At the hearing, Wyden asked Brennan point-blank whether CIA activities are
covered by the Computer
Fraud and Abuse Act (CFAA), which prohibits hacking people’s
computers. Brennan shrugged off the question, saying that he wasn’t familiar
enough with the law to answer. Udall followed up by demanding that Brennan
assure the committee that the “CIA does not conduct domestic spying and searches
in violation of Executive
Order 12333,” which “prohibits the CIA from engaging in domestic
spying and searches of U.S. citizens within our borders.” Brennan said only that
“the CIA follows the letter and spirit of the law … in terms of its
responsibilities to collect intelligence that will keep this country safe.”

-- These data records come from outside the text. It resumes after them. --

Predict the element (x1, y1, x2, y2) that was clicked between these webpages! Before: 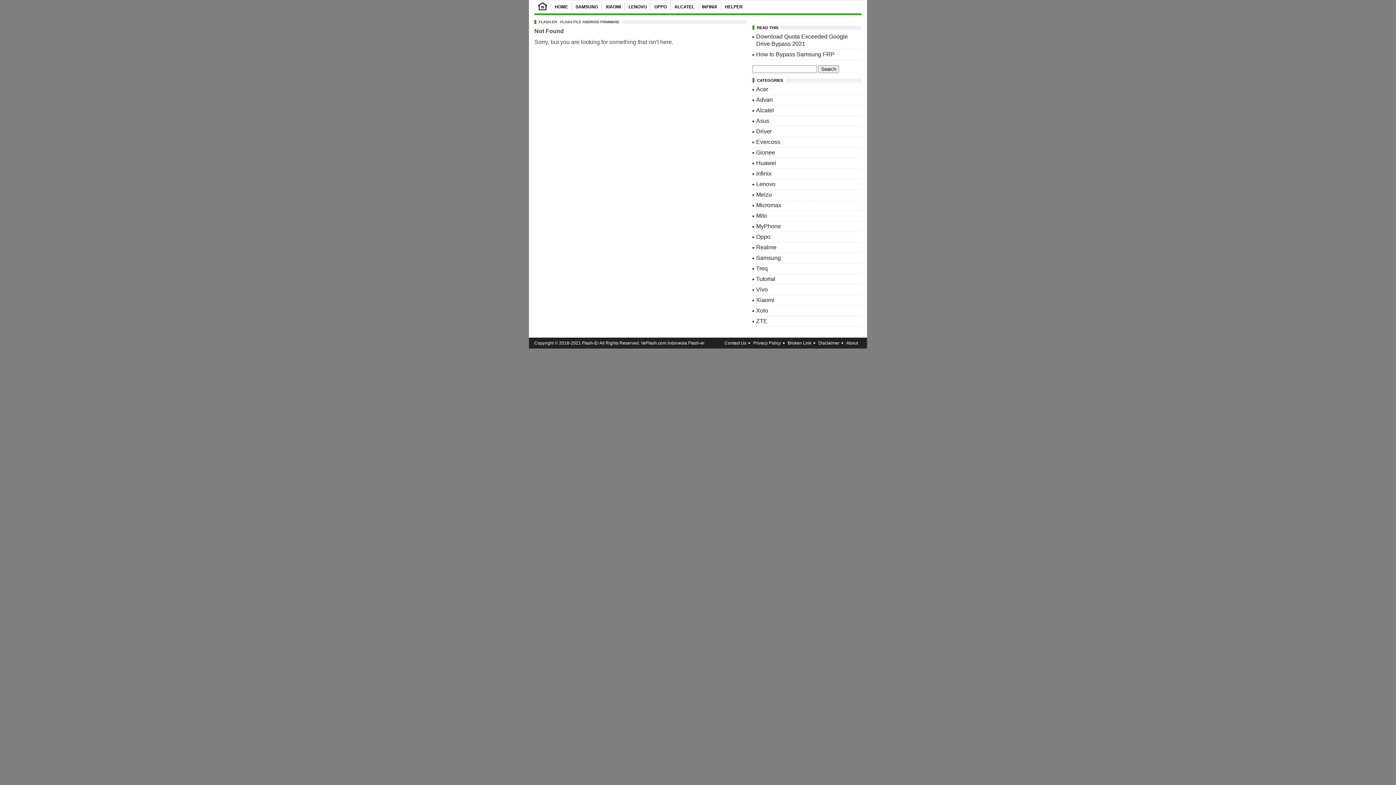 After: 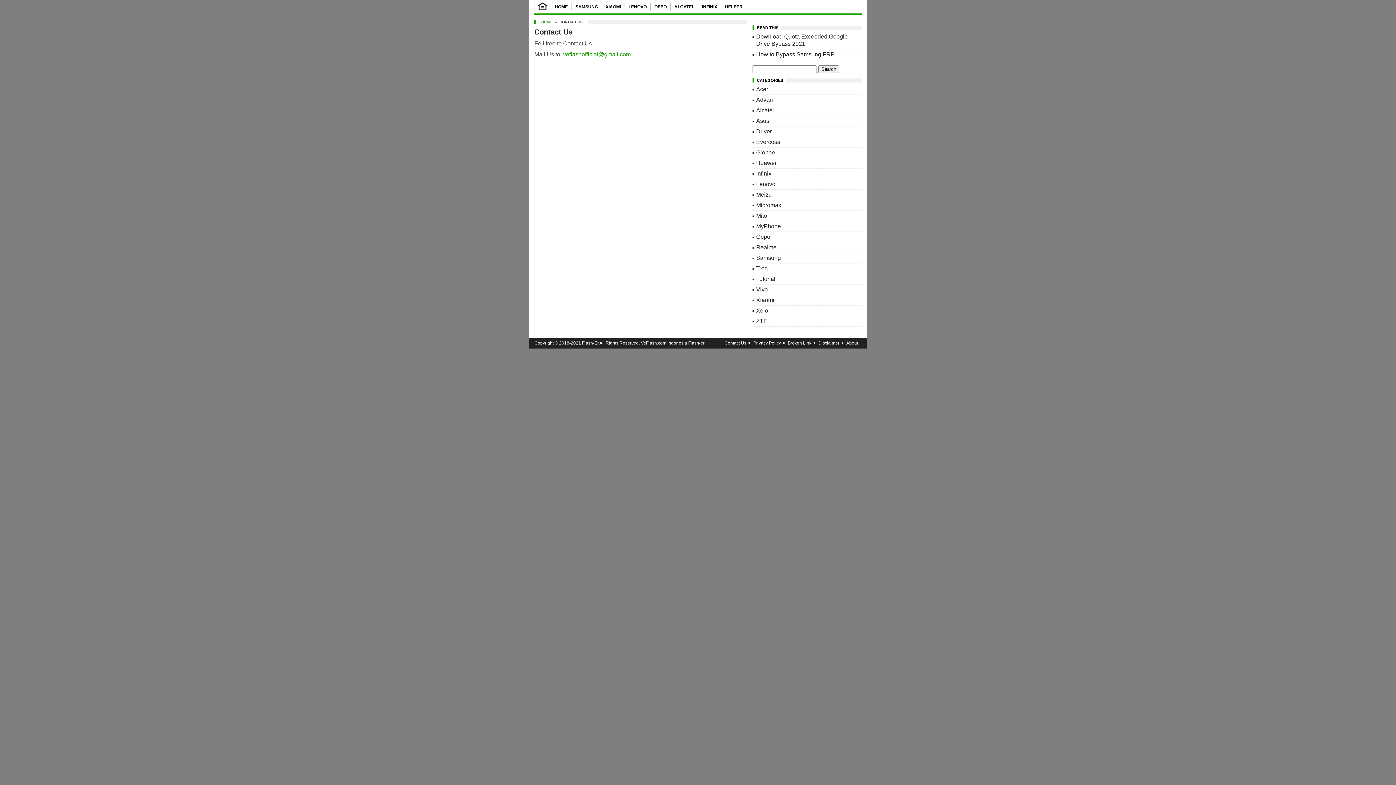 Action: label: Contact Us bbox: (724, 340, 746, 345)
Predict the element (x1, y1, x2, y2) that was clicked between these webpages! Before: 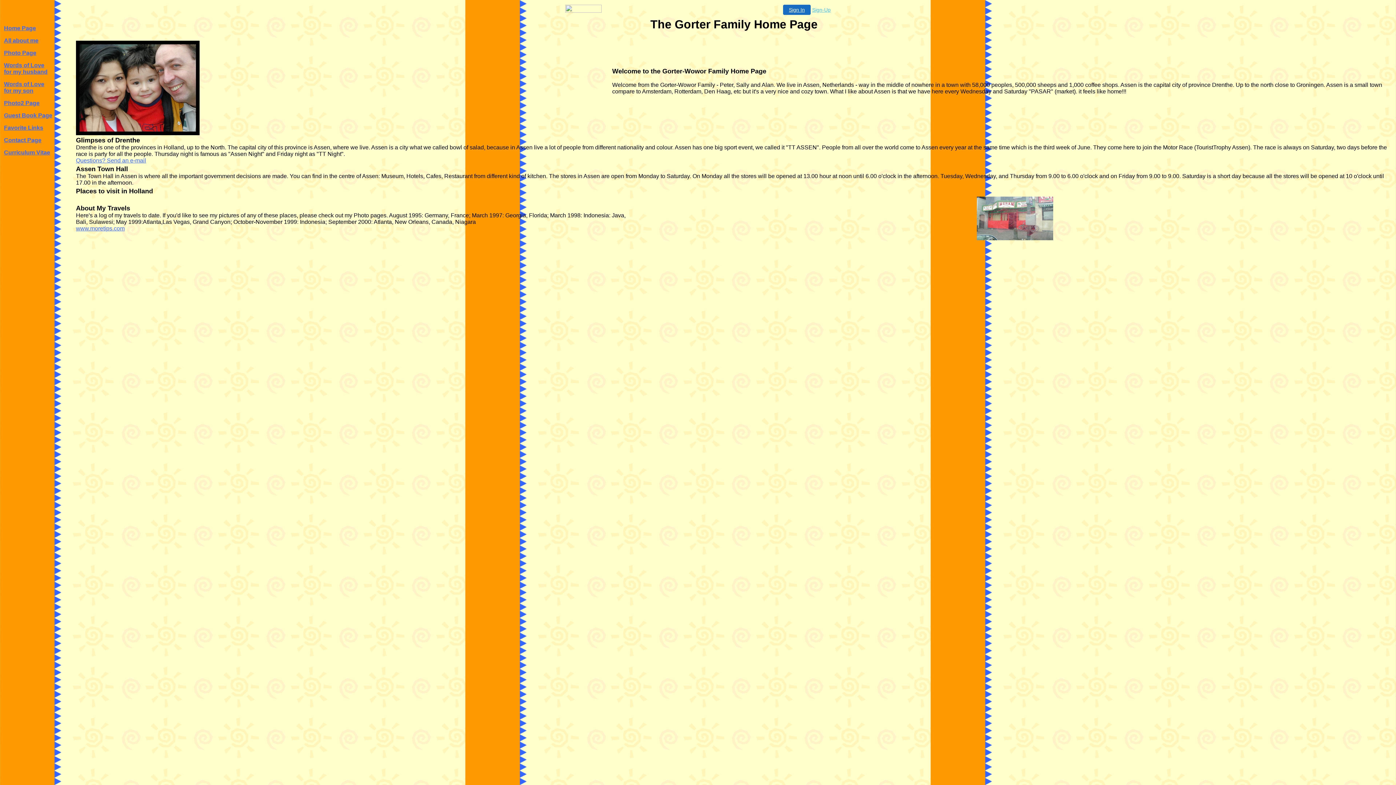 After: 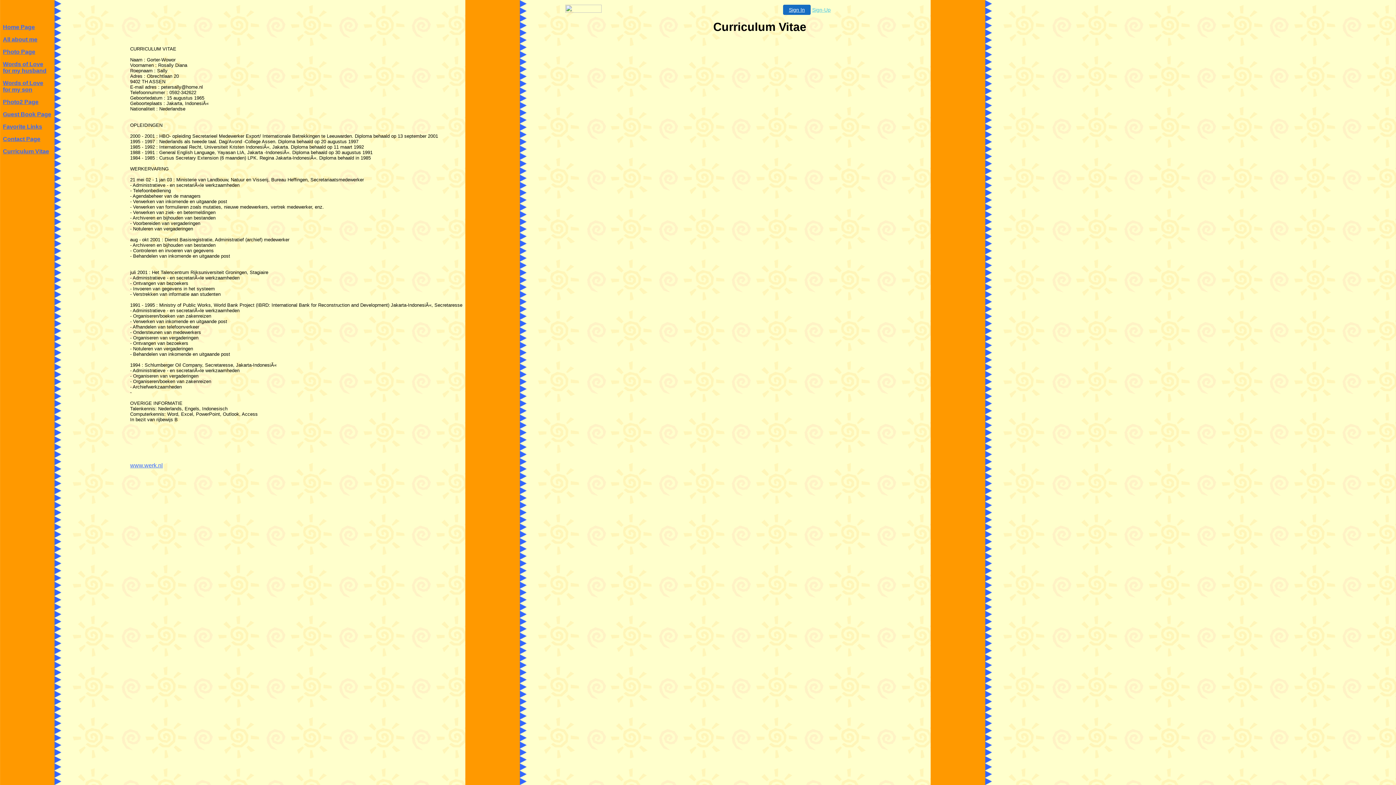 Action: label: Curriculum Vitae bbox: (4, 149, 50, 155)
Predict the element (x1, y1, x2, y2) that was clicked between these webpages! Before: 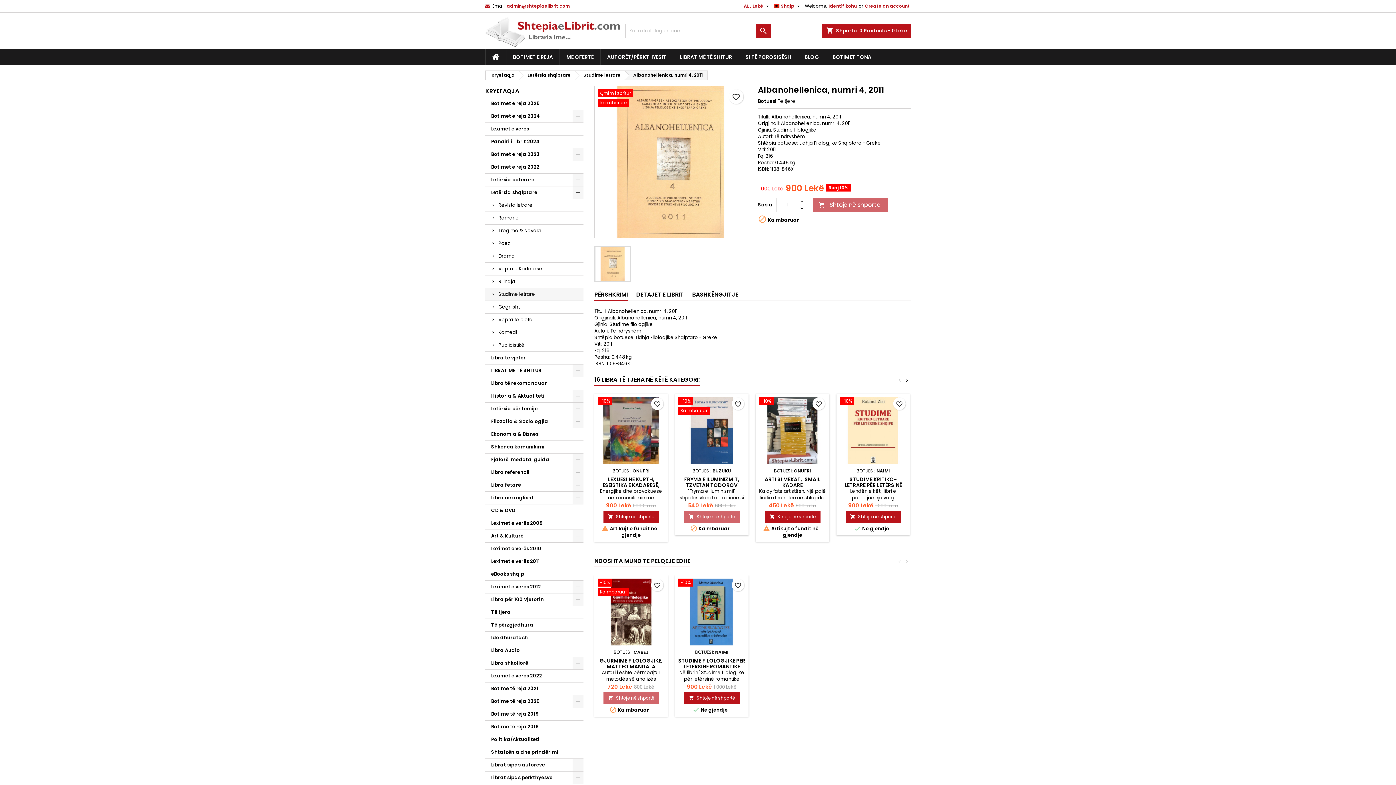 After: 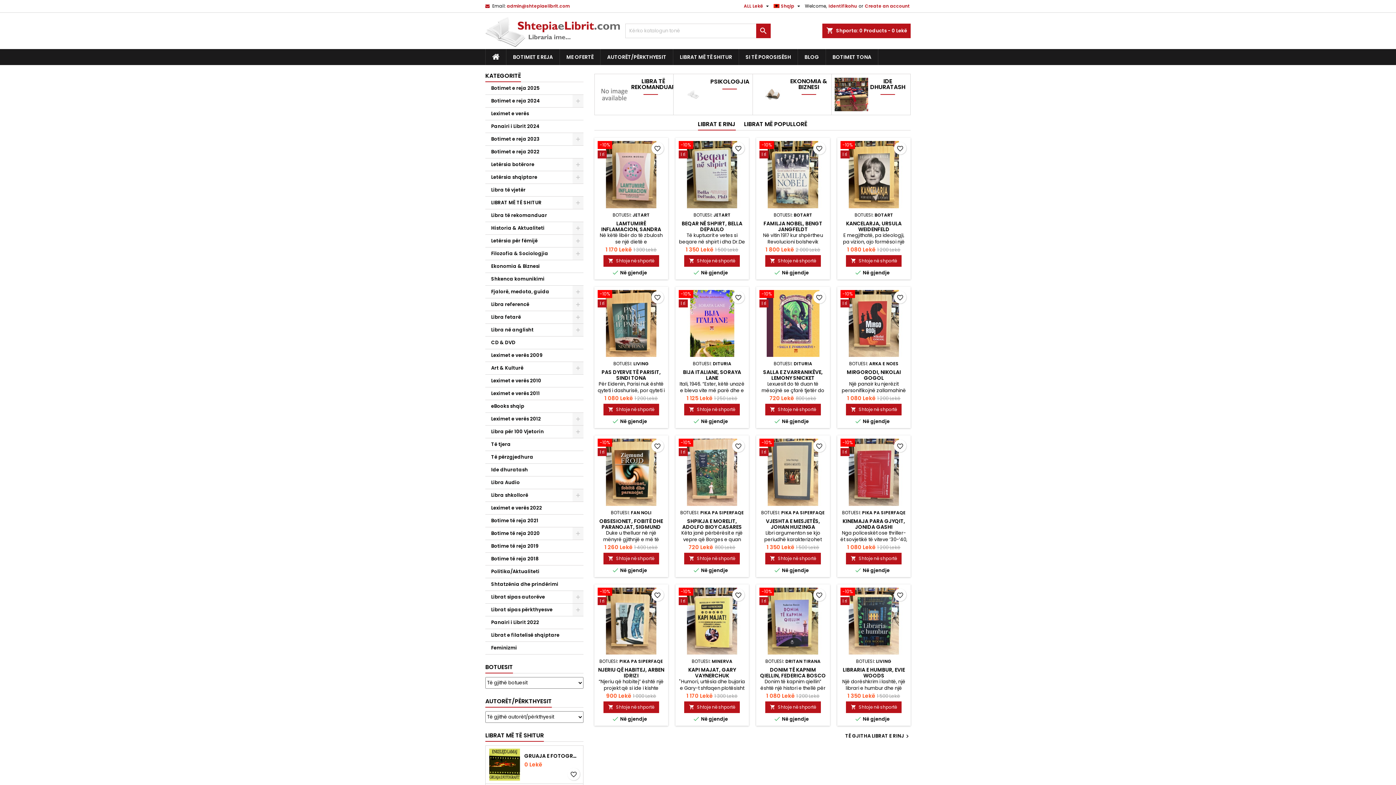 Action: bbox: (864, 0, 910, 12) label: Create an account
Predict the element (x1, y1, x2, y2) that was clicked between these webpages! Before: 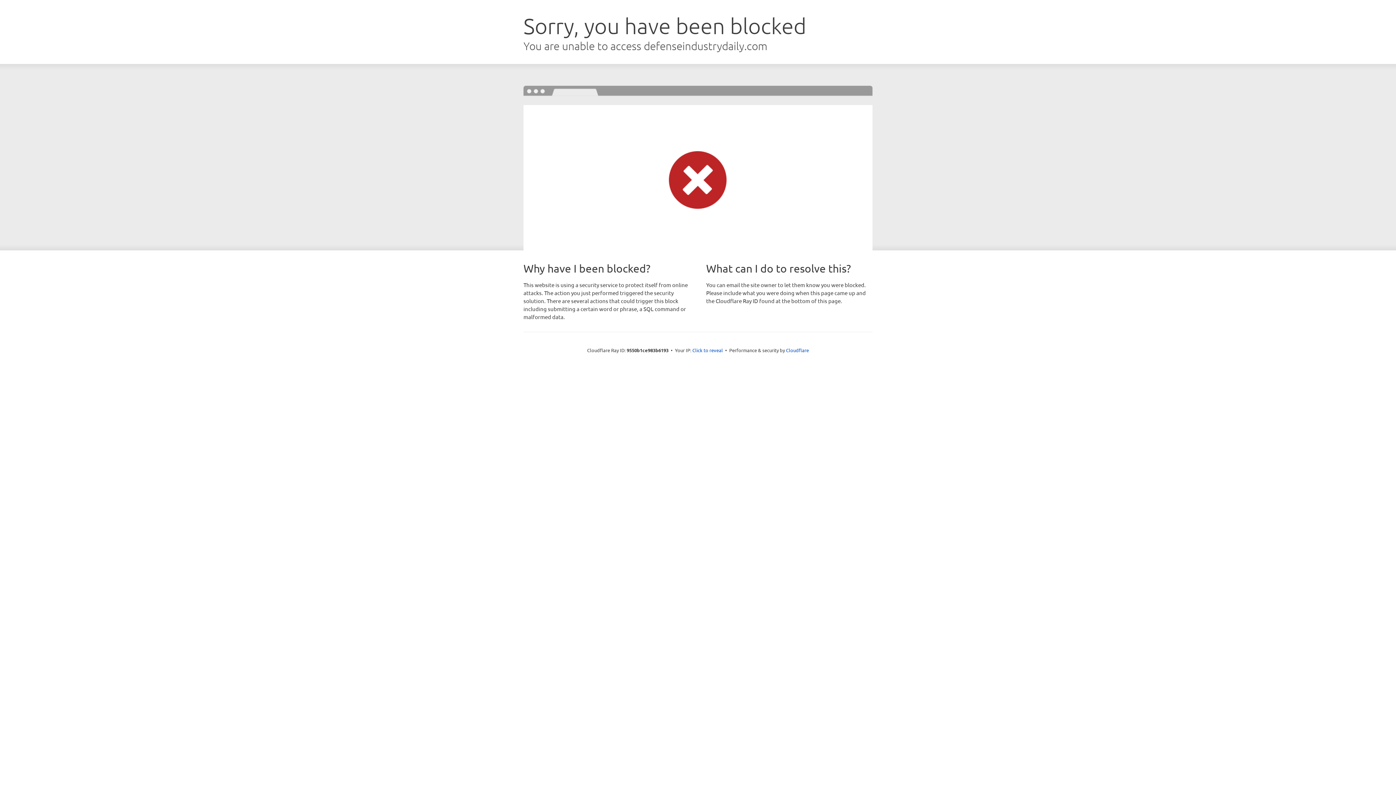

If experience has taught us anything, it’s that the interesting part of all
of this may lie more in the questions than in their answers. Wyden and Udall’s
line of questioning recalls a now-famous Senate Intelligence Committee hearing
last March. In that hearing, Wyden pointedly asked Director of National
Intelligence Director James Clapper whether the NSA was collecting information
on millions of Americans. Clapper responded with one word: “No.” We learned how
untrue that was when the first Snowden document was published on June 5,
exposing the NSA’s call-records program, which collects the metadata of
virtually every call placed by every American.
This would not be the first time that the CIA has
violated Americans’ rights. In the 1950s, the CIA opened hundreds of
thousands of Americans’ letters, and in the 60s and 70s, its covert Domestic
Operations Division engaged in widespread surveillance and infiltration of
domestic civil rights and anti-war groups, through Operation CHAOS, Project
RESISTANCE, and Project MERRIMAC.
Right now, we don’t know whether the CIA is engaging in cyber-ops against
Americans. But we do now know that the NSA’s spy shenanigans range from sucking
up massive amounts of internet traffic through upstream
and downstream collection programs, undermining online
security and encryption
standards, infiltrating
online gaming realms, and even scooping up detailed
user information sent over smartphone apps. If Senators Wyden and
Udall are sounding another warning call about another government agency running
afoul of the law without regard to our privacy – we should be listening.